Le 5 décembre 2013, l’UFR des sciences et la Direction des bibliothèques et de l’information scientifique et technique de l’Université de Versailles Saint-Quentin-en-Yvelines dressaient, à l’occasion d’une journée d’étude, un premier bilan de l’activité de la nouvelle Bibliothèque des Sciences comme « Learning centre ».
C’est au travers de la présentation de réalisations concrètes que les organisateurs de cette journée ont démontré le rôle pédagogique que peut jouer un Learning centre au sein de l’université.

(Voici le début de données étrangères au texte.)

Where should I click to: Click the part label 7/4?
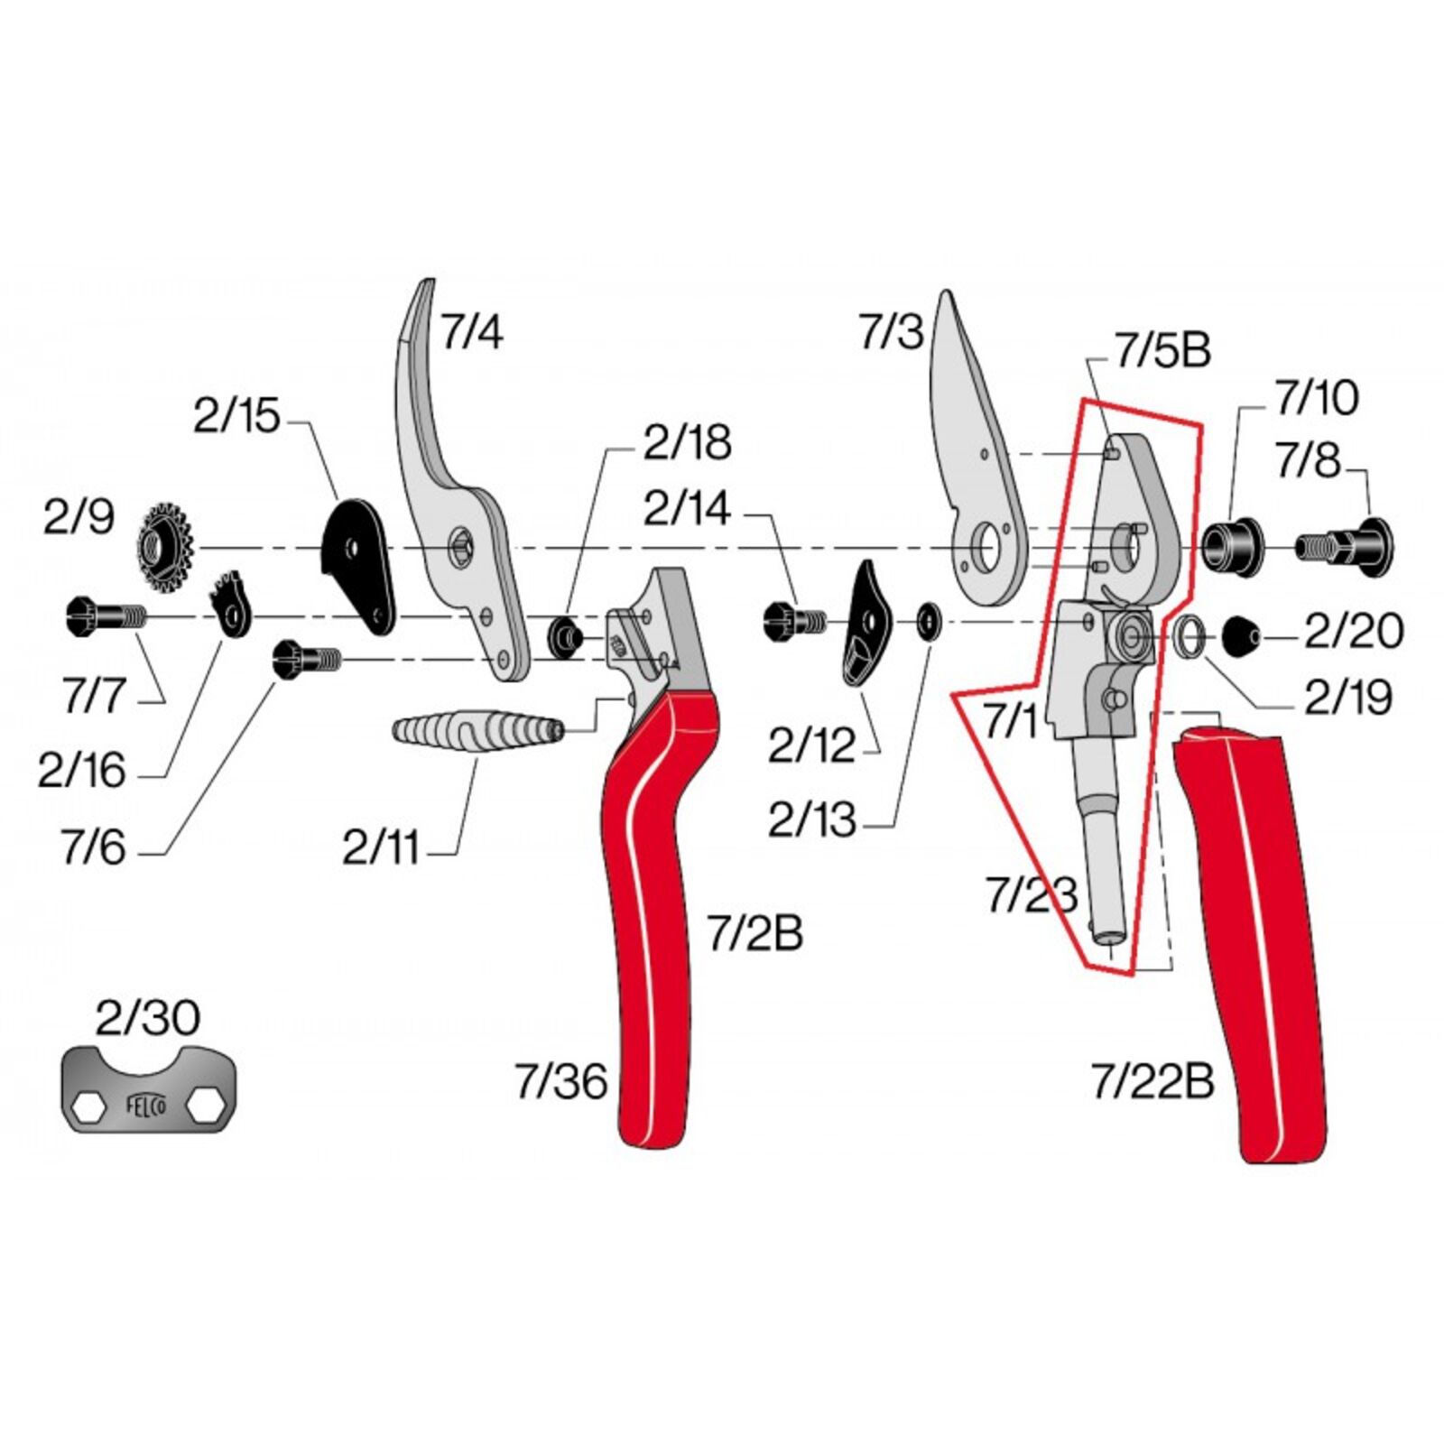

Le cartable numérique de l’UFR des Sciences
Penser une solution globale pour l’utilisation d’un ordinateur sur le campus : telle est l’idée du cartable numérique, projet technique et pédagogique initié par l’UFR des Sciences et présenté par Franck Quessette, maître de conférences en informatique. Ce projet intégrant la Bibliothèque universitaire (BU) à la mission d’enseignement part d’un triple constat : les salles informatiques sont peu occupées mais coûteuses en maintenance et en sécurité ; les étudiants sont de plus en plus nombreux à être équipés d’un ordinateur portable (100 % des étudiants en M2 informatique sont équipés d’un PC portable, 70 % des étudiants en M1 informatique et ¼ à 1/3 en L1 toutes filières) ; enfin la BU nouvellement construite offre opportunément des espaces de travail adaptés puisqu’une place sur deux y est câblée.
120 PC portables destinés au prêt ont été achetés par l’UFR des Sciences. Chaque package comprend une sacoche, un PC, un câble d’alimentation et un câble réseau.

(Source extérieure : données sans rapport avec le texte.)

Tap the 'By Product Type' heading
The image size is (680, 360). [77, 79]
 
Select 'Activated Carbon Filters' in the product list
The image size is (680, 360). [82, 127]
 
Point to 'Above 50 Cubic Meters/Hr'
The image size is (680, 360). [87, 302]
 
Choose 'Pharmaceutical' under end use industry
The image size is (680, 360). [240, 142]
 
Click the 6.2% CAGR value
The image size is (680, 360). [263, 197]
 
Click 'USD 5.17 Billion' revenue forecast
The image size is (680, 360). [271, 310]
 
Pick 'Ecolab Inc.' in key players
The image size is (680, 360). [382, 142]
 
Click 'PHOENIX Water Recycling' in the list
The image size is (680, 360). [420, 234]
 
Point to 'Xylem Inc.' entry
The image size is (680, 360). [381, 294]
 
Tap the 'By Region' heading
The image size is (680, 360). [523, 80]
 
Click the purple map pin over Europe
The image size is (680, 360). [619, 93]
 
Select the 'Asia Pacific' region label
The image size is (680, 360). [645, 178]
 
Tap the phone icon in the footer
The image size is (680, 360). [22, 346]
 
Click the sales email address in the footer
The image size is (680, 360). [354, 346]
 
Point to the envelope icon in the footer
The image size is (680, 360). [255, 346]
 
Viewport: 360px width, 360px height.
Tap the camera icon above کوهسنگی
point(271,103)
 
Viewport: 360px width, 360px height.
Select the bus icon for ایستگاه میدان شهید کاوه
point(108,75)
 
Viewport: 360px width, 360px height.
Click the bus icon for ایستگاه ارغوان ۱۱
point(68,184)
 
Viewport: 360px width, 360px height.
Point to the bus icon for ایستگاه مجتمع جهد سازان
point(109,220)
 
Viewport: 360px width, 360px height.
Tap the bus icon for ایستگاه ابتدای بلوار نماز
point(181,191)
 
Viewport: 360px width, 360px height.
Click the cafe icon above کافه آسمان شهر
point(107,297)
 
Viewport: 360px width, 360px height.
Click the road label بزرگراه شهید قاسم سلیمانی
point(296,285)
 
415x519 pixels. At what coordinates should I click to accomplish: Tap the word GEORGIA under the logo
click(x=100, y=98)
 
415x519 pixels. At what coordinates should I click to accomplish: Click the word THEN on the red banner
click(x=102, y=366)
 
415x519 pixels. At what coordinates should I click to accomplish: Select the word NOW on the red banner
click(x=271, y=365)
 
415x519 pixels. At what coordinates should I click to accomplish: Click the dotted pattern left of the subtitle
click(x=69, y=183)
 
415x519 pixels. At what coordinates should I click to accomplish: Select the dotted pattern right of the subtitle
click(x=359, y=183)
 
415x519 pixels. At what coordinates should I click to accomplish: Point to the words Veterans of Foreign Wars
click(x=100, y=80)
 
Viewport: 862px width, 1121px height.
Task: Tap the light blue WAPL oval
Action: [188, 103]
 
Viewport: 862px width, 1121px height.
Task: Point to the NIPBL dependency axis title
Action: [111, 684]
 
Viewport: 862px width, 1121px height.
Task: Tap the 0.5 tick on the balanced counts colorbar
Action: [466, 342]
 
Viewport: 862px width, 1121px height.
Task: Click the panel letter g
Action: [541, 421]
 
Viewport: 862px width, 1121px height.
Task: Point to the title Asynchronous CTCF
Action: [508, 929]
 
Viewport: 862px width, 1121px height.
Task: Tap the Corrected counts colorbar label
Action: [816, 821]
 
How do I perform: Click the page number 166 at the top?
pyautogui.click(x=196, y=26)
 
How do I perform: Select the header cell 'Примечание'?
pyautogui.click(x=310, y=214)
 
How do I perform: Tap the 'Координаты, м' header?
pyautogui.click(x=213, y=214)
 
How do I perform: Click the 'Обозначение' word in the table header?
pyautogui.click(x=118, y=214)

En lieu et place des traditionnelles salles informatiques dédiées, des travaux de câblage ont permis d’équiper un amphithéâtre et douze salles de 32 à 40 places, également utilisables comme salles de cours ou de Travaux dirigés banalisées. Le câblage des salles (tables fixes, prises électrique et réseau à chaque place) représente l’investissement lourd du dispositif (15 000 à 20 000 € par salle), entièrement financé par la taxe d’apprentissage. L’ensemble du campus est par ailleurs irrigué en wifi. Enfin, la BU offre 134 places câblées, soit une place sur deux, en plus des PC fixes.
L’objectif pédagogique est de faire en sorte que chaque étudiant ou enseignant ait accès à un PC et un environnement identique partout. La solution logicielle doit donc répondre à la nécessité de proposer un même environnement à tous les utilisateurs du campus, qu’ils viennent avec leur propre PC ou qu’ils utilisent un PC de prêt. Elle repose sur la notion de machine virtuelle installée sur les PC de prêt ou téléchargeable et installable sur les PC personnels. Un ordinateur Windows ou Linux est émulé au-dessus d’un système d’exploitation Linux. Une réinitialisation est recommandée en début et en fin de session, permettant l’élimination des malware et garantissant la confidentialité des données par la suppression des données personnelles. Pour les logiciels sous licence, une solution à base de clé USB est utilisée : ces logiciels sont installés sur tous les PC portables de prêt et sont activables par clés USB prêtées dans la limite du nombre de licences disponibles.
Les bibliothécaires, en tant que professionnels du prêt, étaient à même de gérer la partie logistique du dispositif. 50 PC empruntables à la ½ journée sont déposés à l’accueil de la BU (ils ne doivent pas sortir du campus). Les PC sont catalogués comme des documents dans le SIGB et masqués au catalogue. Chaque appareil comporte un code barres. Les transactions sont rapides et l’obtention de statistiques est possible. Depuis le lancement de ce dispositif en février 2013 on comptabilise une centaine de prêts par jour en moyenne pour 50 PC. Le service est utilisé majoritairement par les étudiants en licence. On n’a eu à déplorer aucun vol, et peu de dégradations.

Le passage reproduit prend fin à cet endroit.